9 min read

CloudSkew makes it easy to sketch cloud architecture diagrams

CloudSkew is a free online diagram editor that helps you draw cloud architecture diagrams. CloudSkew diagrams can be securely saved to the cloud and icons for AWS, Microsoft Azure, Google Cloud Platform, Kubernetes, Alibaba Cloud, Oracle Cloud (OCI), and more are included.

CloudSkew is currently in public preview and the full list of features and capabilities can be seen here, as well as sample diagrams here. In this post, we’ll review CloudSkew’s building blocks, as well as discuss the lessons learned, key decisions, and trade-offs made in developing the editor.

diagram of CloudSkew architecture

Cloudskew architecture

CloudSkew’s infrastructure is built on several Azure services, pieced together like LEGO blocks. Let’s review the individual components below.

Apps

At its core, CloudSkew’s front-end consists of two web apps:

  • Landing page: static VuePress site, with all pages authored in Markdown. The default VuePress theme is used without any customization, although we’re loading some marketplace plugins for support image zoom, Google Analytics, sitemap, and more. All images on this site are loaded from a CDN. We chose VuePress for SSG primarily due to its simplicity.
  • Diagram editor: an Angular 8 SPA written in TypeScript. To access the app, users login using GitHub or LinkedIn credentials. This app also loads all of its static assets from a CDN, while relying on the back-end web APIs for fetching dynamic content. The choice of Angular as the front-end framework was mainly driven by our familiarity with it from prior projects.

Web APIs

The back-end consists of two web API apps, both authored using ASP.NET Core 3.1:

  • CloudSkew APIs facilitate CRUD operations over diagrams, diagram templates, and user profiles.
  • DiagramHelper APIs are required for printing or exporting (as PNG/JPG) diagrams. These APIs are isolated in a separate app since the memory footprint is higher, causing the process to recycle more often.

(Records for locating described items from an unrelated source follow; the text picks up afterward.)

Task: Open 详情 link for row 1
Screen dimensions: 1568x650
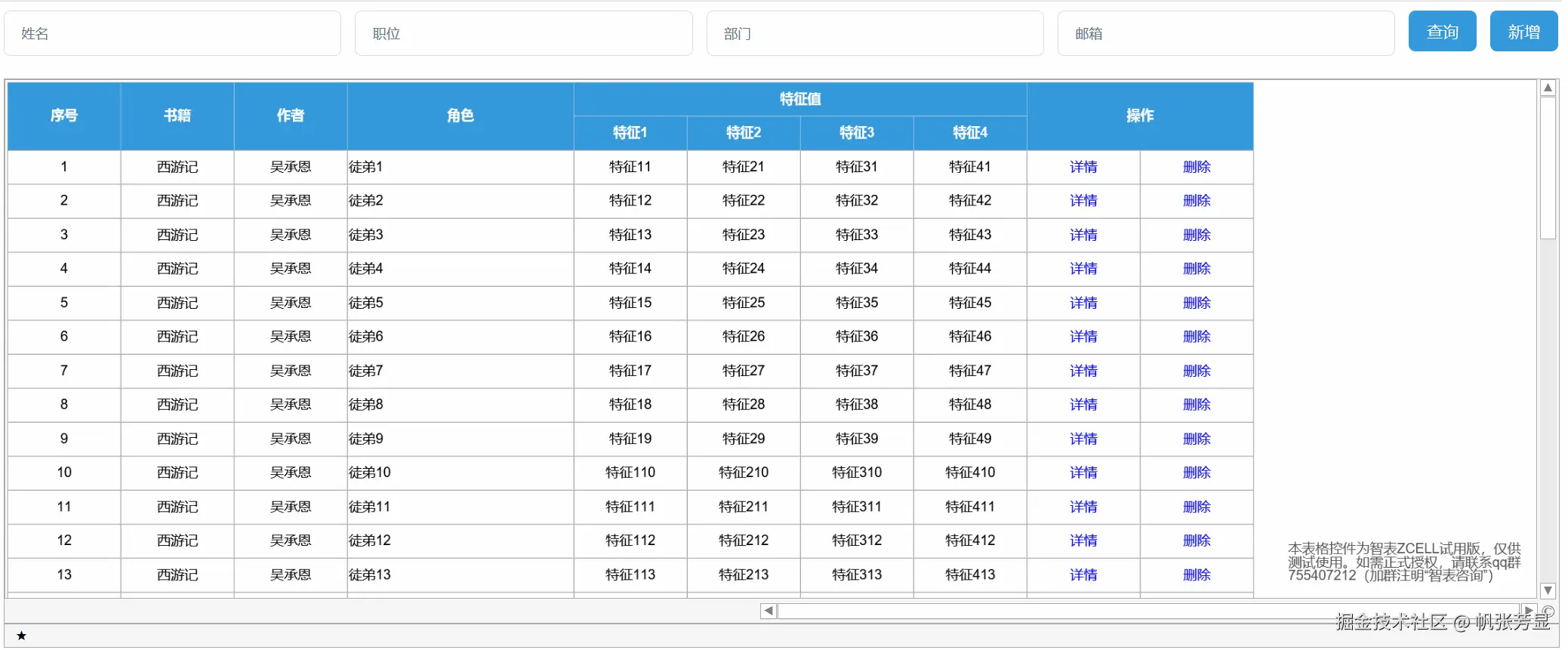Action: click(1083, 167)
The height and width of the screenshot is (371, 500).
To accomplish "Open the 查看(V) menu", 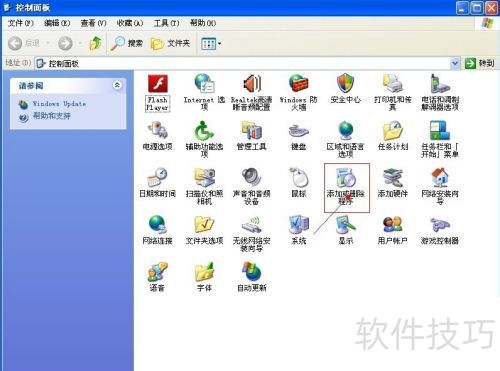I will click(x=93, y=23).
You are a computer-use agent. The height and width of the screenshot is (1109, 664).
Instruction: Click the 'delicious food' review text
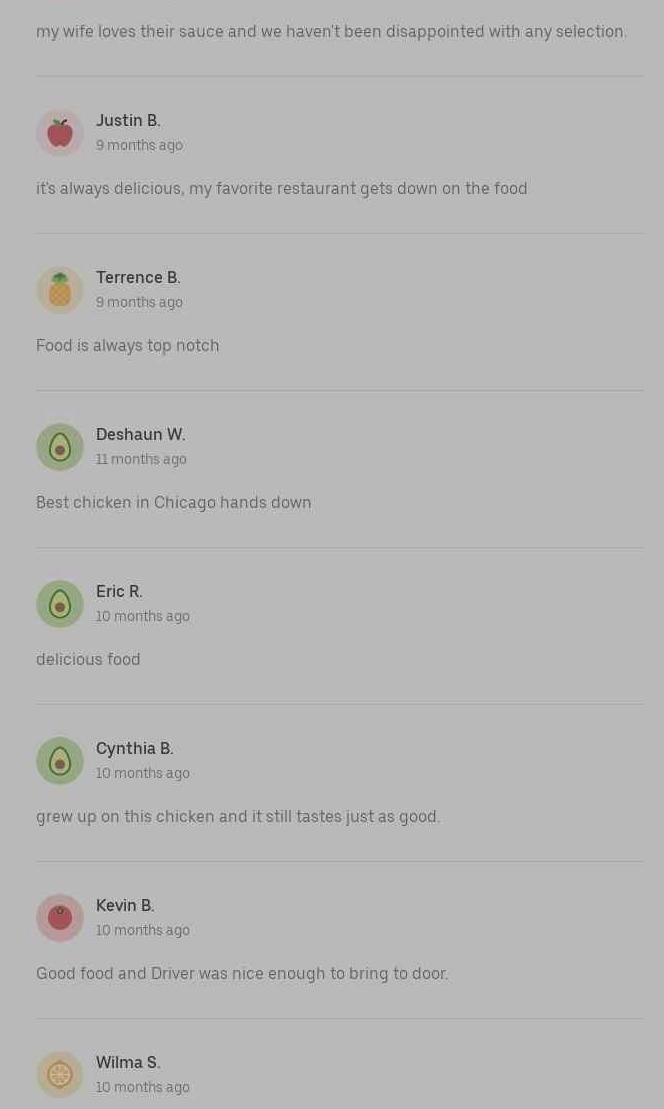click(x=88, y=659)
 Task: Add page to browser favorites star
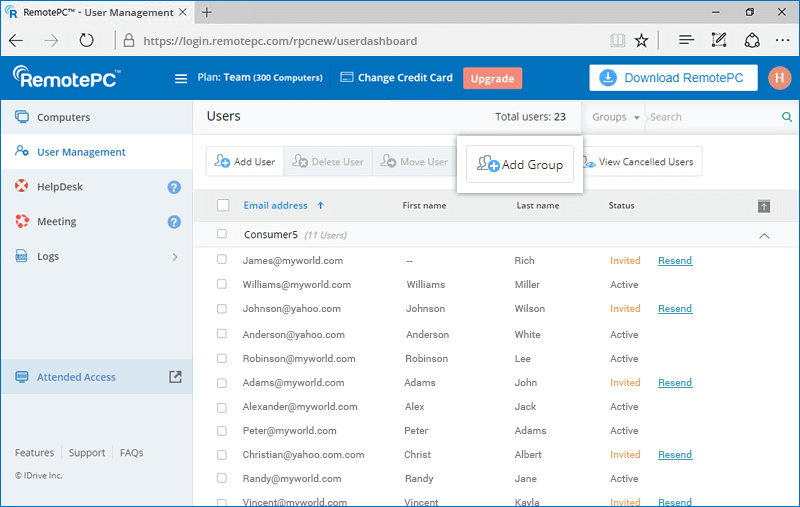[641, 40]
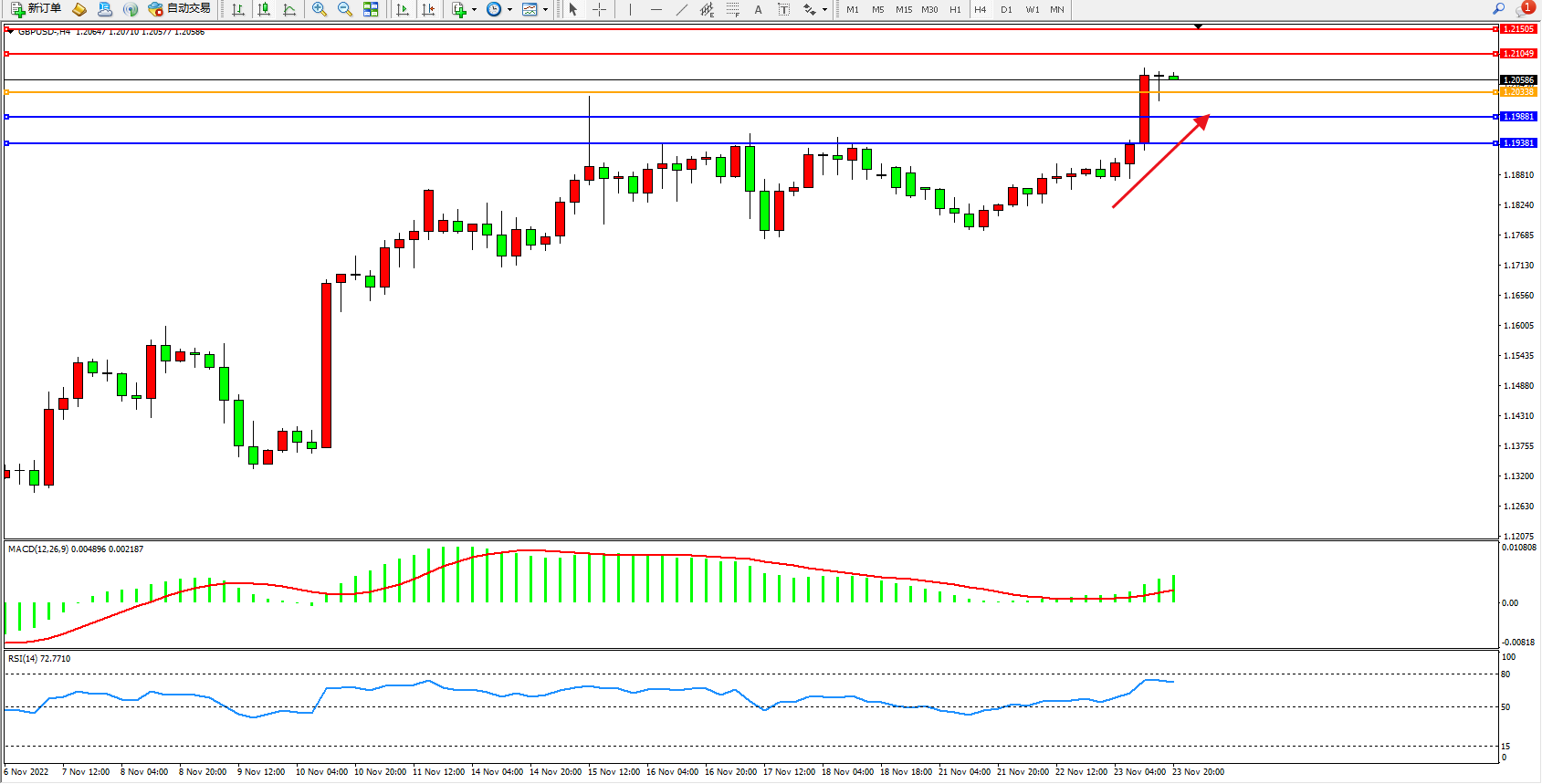Click the New Order (新订单) button
The width and height of the screenshot is (1542, 784).
click(37, 9)
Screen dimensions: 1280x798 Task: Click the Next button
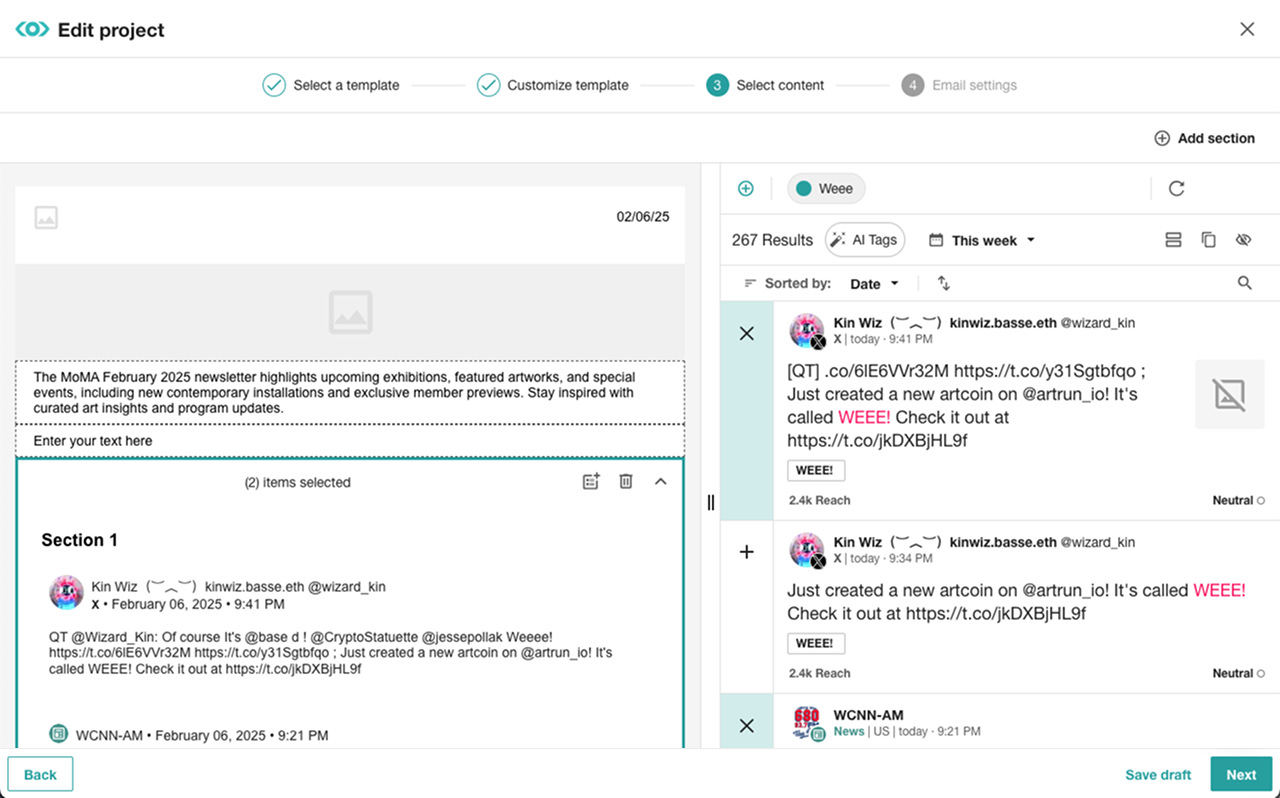(1240, 774)
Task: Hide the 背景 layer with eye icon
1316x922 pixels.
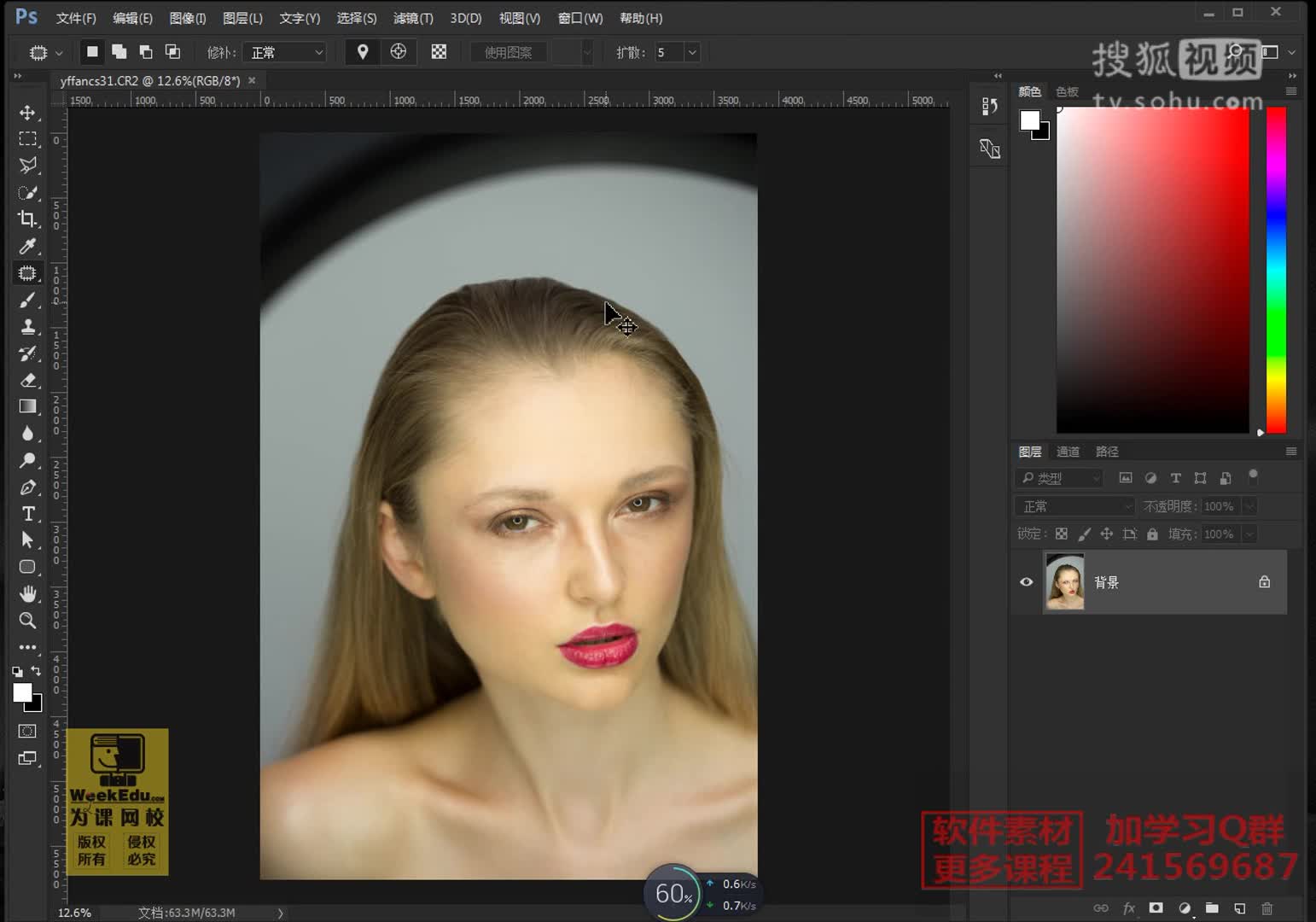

Using ASP.NET Core’s middleware, we ensure that:

The web APIs are stateless and operate under the assumption that they can be restarted or redeployed any time. No sticky sessions and affinities, no in-memory state, and all state is persisted to databases using EF Core (an ORM).

Separate DTO/REST and DBContext/SQL models are maintained for all entities, with AutoMapper rules being used for conversions between the two.

Identity, AuthN, and AuthZ

Auth0 is used as the (OIDC compliant) identity platform for CloudSkew. Users can login via GitHub or LinkedIn. The handshake with these identity providers is managed by Auth0 itself. Using implicit flow, ID, and access tokens (JWTs) are granted to the diagram editor app. The Auth0.JS SDK makes all this very easy to implement. All calls to the back-end web APIs use the access token as the bearer.

auth0 social connections screenshot

Auth0 creates and maintains the user profiles for all signed-up users. Authorization/RBAC is managed by assigning Auth0 roles to these user profiles. Each role contains a collection of permissions that can be assigned to the users (they show up as custom claims in the JWTs).

Auth0 rules are used to inject custom claims in the JWT and whitelist/blacklist users.

Databases

Azure SQL Database is used for persisting user data, primarily for Diagram, DiagramTemplate, and UserProfile. User credentials are not stored in CloudSkew’s database (that part is handled by Auth0). User contact details like emails are MD5 hashed.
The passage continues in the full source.